Eliciting Problem Specifications via Large Language Models
Robert E. Wray, James R. Kirk, John E. Laird
TL;DR
The paper investigates whether large language models can automatically translate natural-language problem descriptions into semi-formal problem-space specifications suitable for weak-method search in cognitive architectures. It proposes LLM-enabled cognitive task analysts (CTA) that leverage Newell's problem-space concepts and Polya's problem-solving heuristics to generate state definitions, operators, initial states, goal conditions, and search-control elements, all expressed in a form that can be consumed by downstream solvers. The approach is instantiated with a LangGraph-based multi-agent CTA prototype and evaluated in the water-jug domain, demonstrating that GPT-4 can produce precise, executable problem-space formulations and that refinement prompts improve quality and search efficiency. The work argues that automated problem specification can significantly accelerate cognitive-systems research by reducing human mediation, while identifying clear directions for extending the method to more problem classes, richer operator taxonomies, and declarative representations like PDDL. Formally, the problem is to find a solution path from an initial state $S_0$ to a goal state $S_g$ within a problem space $P = (S, O, C)$, where $S$ are states, $O$ are operators, and $C$ are constraints, and to do so with minimal search overhead through automated problem-space synthesis by LLMs.
Abstract
Cognitive systems generally require a human to translate a problem definition into some specification that the cognitive system can use to attempt to solve the problem or perform the task. In this paper, we illustrate that large language models (LLMs) can be utilized to map a problem class, defined in natural language, into a semi-formal specification that can then be utilized by an existing reasoning and learning system to solve instances from the problem class.
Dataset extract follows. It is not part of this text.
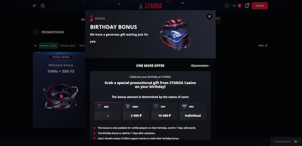Go back using the Promotions arrow
Image resolution: width=302 pixels, height=146 pixels.
pos(36,32)
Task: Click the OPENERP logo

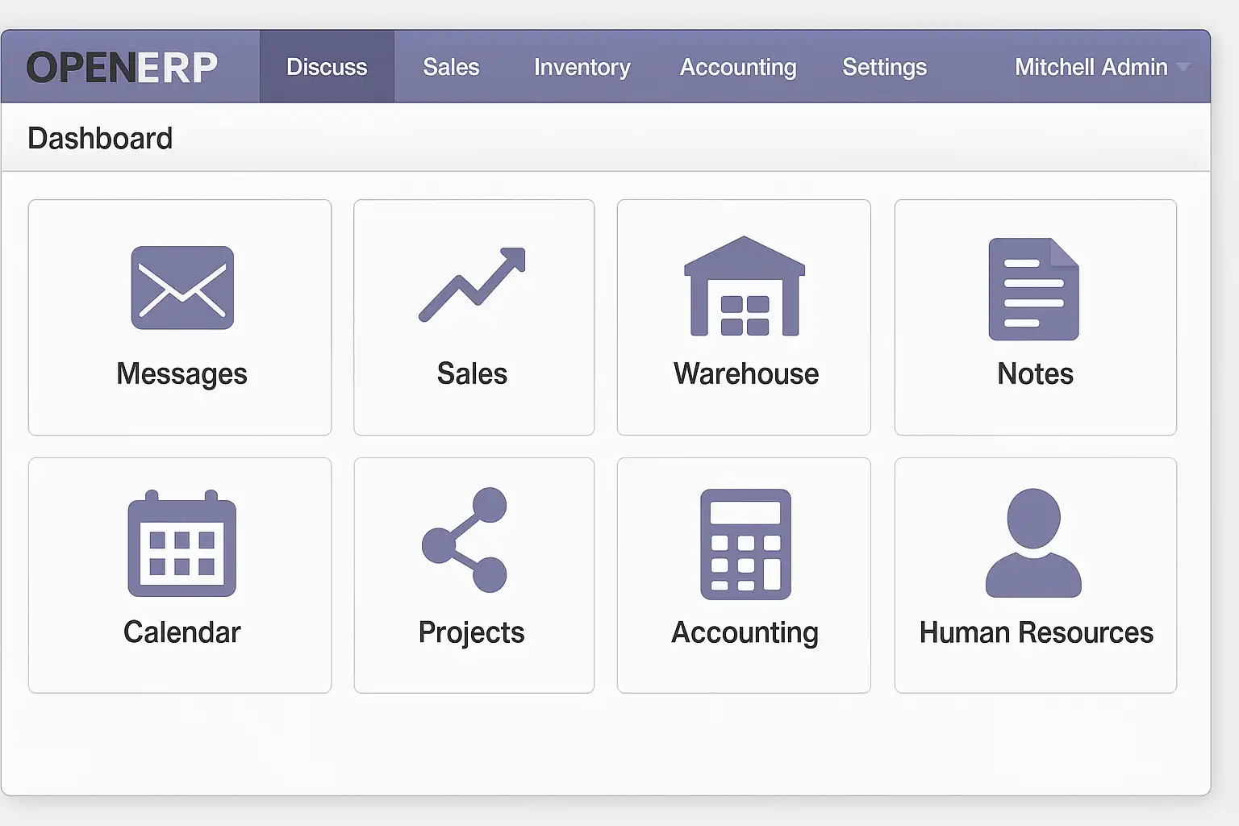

We present the design of LLM-enabled cognitive task analyst agent(s). Implemented with LLM agents, this system produces a definition of problem spaces for tasks specified in natural language. LLM prompts are derived from the definition of problem spaces in the AI literature and general problem-solving strategies (Polya's How to Solve It). A cognitive system can then use the problem-space specification, applying domain-general problem solving strategies ("weak methods" such as search), to solve multiple instances of problems from the problem class. This result, while preliminary, suggests the potential for speeding cognitive systems research via disintermediation of problem formulation while also retaining core capabilities of cognitive systems, such as robust inference and online learning.